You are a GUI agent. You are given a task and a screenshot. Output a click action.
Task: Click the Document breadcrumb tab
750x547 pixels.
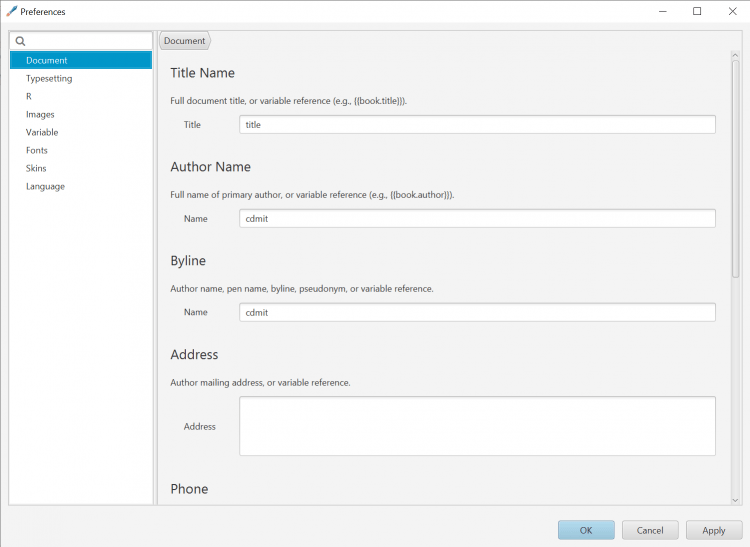[185, 41]
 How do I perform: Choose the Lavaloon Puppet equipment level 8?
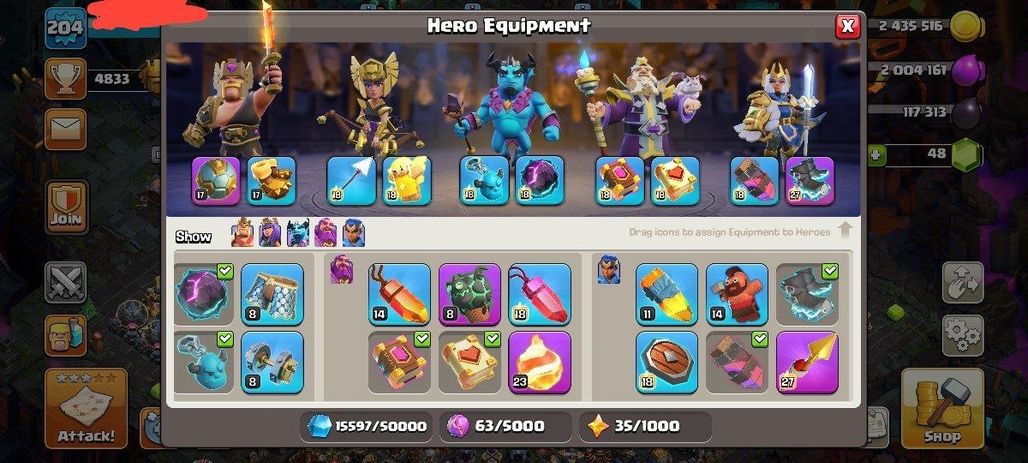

=======

§ Work instruction: Give every record again without changing a word. Exclude the pictures.

§ Solution below:
You are a GUI agent. You are given a task and a screenshot. Output a click action.
Task: Click the Document breadcrumb tab
750x547 pixels.
[185, 41]
 How do I perform: Choose the Lavaloon Puppet equipment level 8?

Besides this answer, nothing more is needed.